Phillips also challenges the trial court's denial of his motion to arrest judgment, claiming that the trial court failed to consider the intervening cause, which was his claim that Dieckmann grabbed the steering wheel.   A trial court may arrest judgment on the basis of insufficiency of the proof of a material element of the crime.  CrR 7.4(a)(3).   When reviewing a motion to arrest judgment an appellate court's function is to determine “whether the evidence is legally sufficient to support the jury's finding.”  State v. Bourne, 90 Wash.App. 963, 967, 954 P.2d 366 (1998) (quoting State v. Robbins, 68 Wash.App. 873, 875, 846 P.2d 585 (1993)).  “The evidence is sufficient if any rational trier of fact viewing it most favorably to the State could have found the essential elements of the charged crime beyond a reasonable doubt.”  Bourne, 90 Wash.App. at 968, 954 P.2d 366.   Here, Phillips is challenging the element that Lanning's death was “a proximate result of injury proximately caused by the driving of” Phillips.  RCW 46.61.520(1).   A driver may avoid responsibility for a vehicular death if an intervening, superseding event caused the death.  State v. Rivas, 126 Wash.2d 443, 453, 896 P.2d 57 (1995).

Phillips argues that the deer entering the road in front of Phillips's vehicle and Dieckmann's grabbing of the wheel are the intervening events.   But Hunter opined that the vehicle was traveling at approximately 80 mph.   Clithero also testified that the vehicle damage is consistent with a vehicle traveling significantly faster than 60 mph.   The speed limit on that stretch of road was 40 mph.   Hunter testified that at 80 mph, if someone had grabbed the wheel, the impact would have been different and the vehicle would have gone off the road to the right, which it did not.   Although Phillips's defense was supported by expert testimony that the yaw marks were consistent with the car's wheels sliding, we consider the evidence in the light most favorable to the State.   In this light, there was sufficient evidence to support the jury's verdict and to convict Phillips of both the vehicular homicide and vehicular assault charges.   Phillips's claim is without merit.

We affirm.


1.   Frye v. United States, 293 F. 1013, 1014 (D.C.Cir.1923).
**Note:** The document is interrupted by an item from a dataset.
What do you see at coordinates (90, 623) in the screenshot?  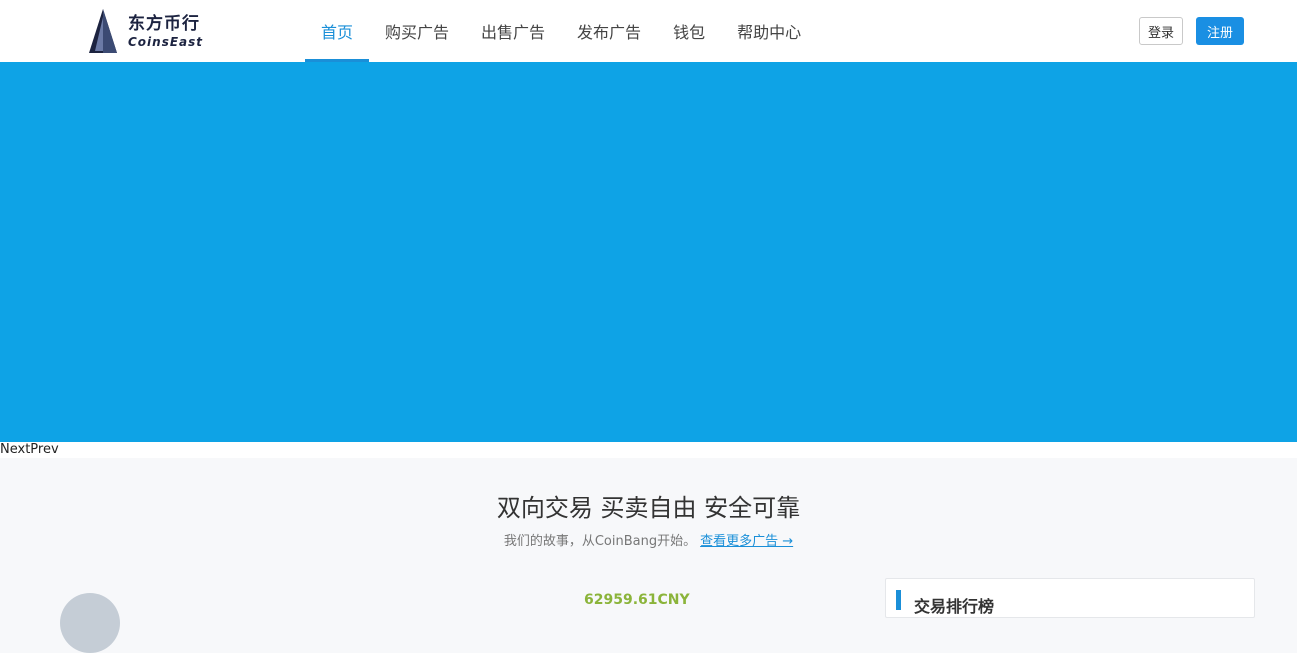 I see `avatar` at bounding box center [90, 623].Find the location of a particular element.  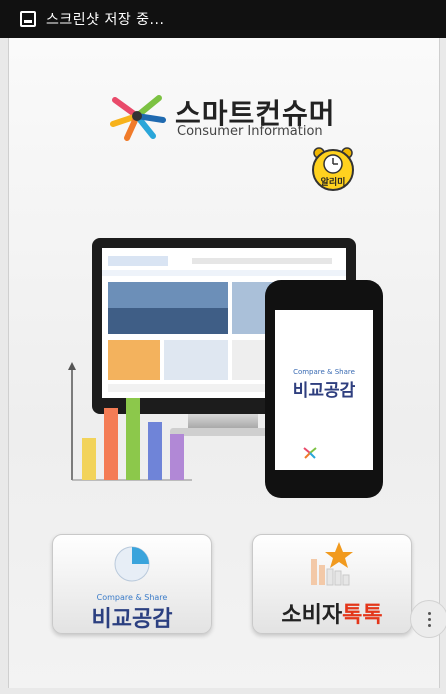

phone-caption: Compare & Share is located at coordinates (324, 372).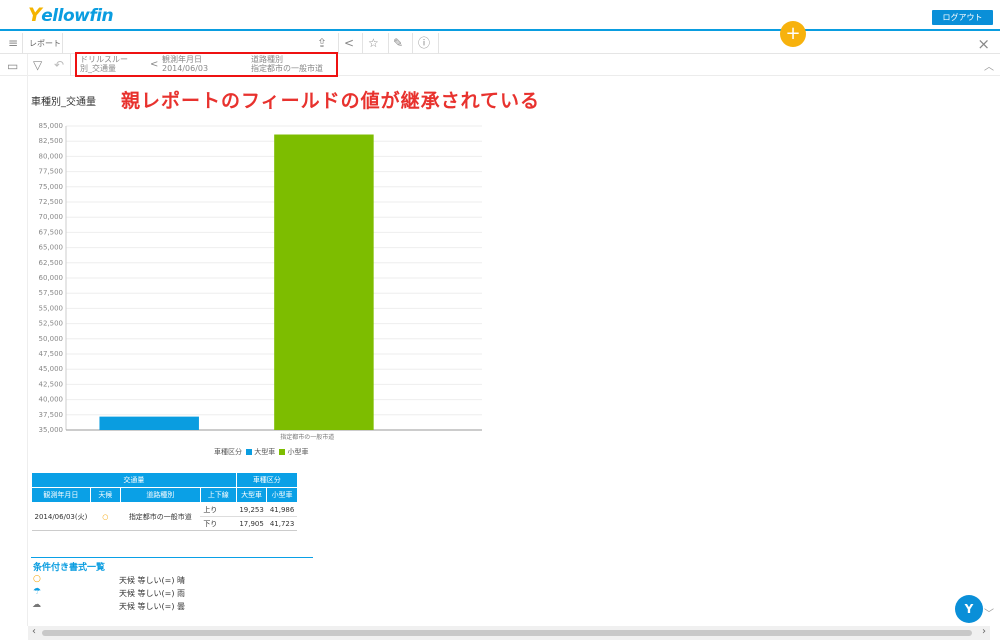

2.   Hunter testified:Q. How many times have you used PC-Crash to reach a conclusion about a particular collision?A. I don't know.   I mean, thousands.   I'm sure well over a thousand times.   I've been using the program since ‘95 or ‘96 and I use it on a lot of collisions, so ․ I do about 180 crashes a year.Q. You have had about 20 years of experience as an accident reconstructionist or in that field?A. In the reconstruction field.   I have been doing crashes since the early ‘70s.Q. And have the results that you have seen PC-Crash reach been consistent with your experience doing them by hand back before you used PC-Crash?A. Oh, well, sure.   And you can validate it by hand on a simple momentum solution.   PC-Crash can give you the results.   You can do the hand calculations, they will come out the same, or use a spreadsheet, they will come out the same.II RP at 115.

3.   The other three-dimensional software is HVE 3D. Our record does not define this acronym.

4.   No copy of the article is available through the Society of Automotive Engineers which originally published the article.   Hunter testified that the reason that the article was not available was that it had been withdrawn.

5.   Miranda v. Arizona, 384 U.S. 436, 86 S.Ct. 1602, 16 L.Ed.2d 694 (1966).